Jurisdiction is a critical factor during probate proceedings. The laws governing estates are different in every jurisdiction. Which statutes apply depends on where a person lived prior to their passing.
The personal representative or executor administering an estate may occasionally need to initiate not just standard probate proceedings in one jurisdiction but also ancillary probate proceedings in another. Recognizing when doing so could be necessary can help personal representatives fulfill their obligations and avoid liability or other probate controversies.
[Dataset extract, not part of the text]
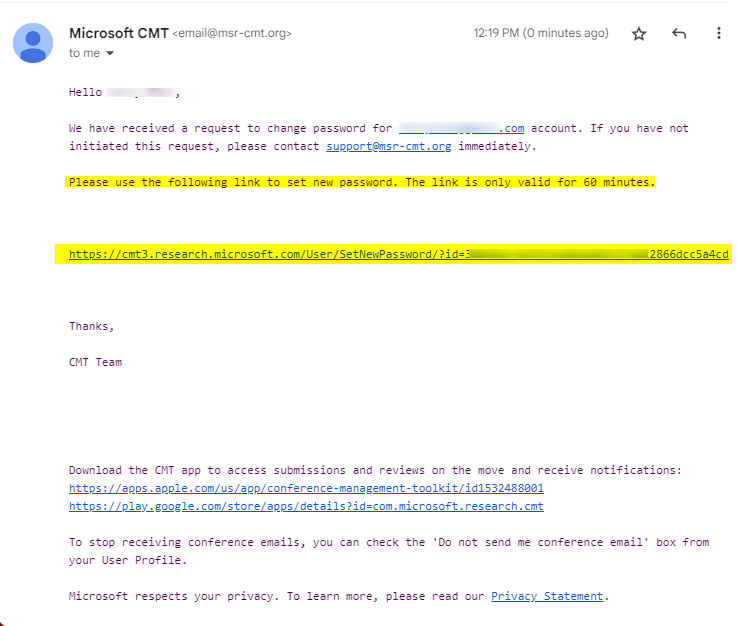The width and height of the screenshot is (738, 626).
Task: Click the sender address email@msr-cmt.org
Action: coord(232,34)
When is ancillary probate necessary?
Ancillary probate proceedings are usually only necessary in cases where a person lived in one state and owned valuable property physically located in another state. If the decedent lived in California, the California probate courts may hear the primary probate case. However, they had a ski cabin in Colorado, their personal representative may need to initiate ancillary probate proceedings in Colorado to ensure that they conform with the laws in both states and fulfill obligations in both jurisdictions.
Ancillary probate proceedings could be necessary in cases where people own real estate or have an interest in a business in California but technically lived elsewhere. Individuals who own numerous high-value resources may potentially have assets in more than one jurisdiction.
Ancillary probate proceedings protect personal representatives from removal attempts due to the mismanagement of out-of-state resources. They can also limit the representative’s risk of becoming financially responsible for certain unpaid debts.
Knowing how to handle various probate challenges can help personal representatives limit their legal and financial exposure. The support of a lawyer can make it easier to manage ancillary probate proceedings and fulfill all of the responsibilities associated with estate administration.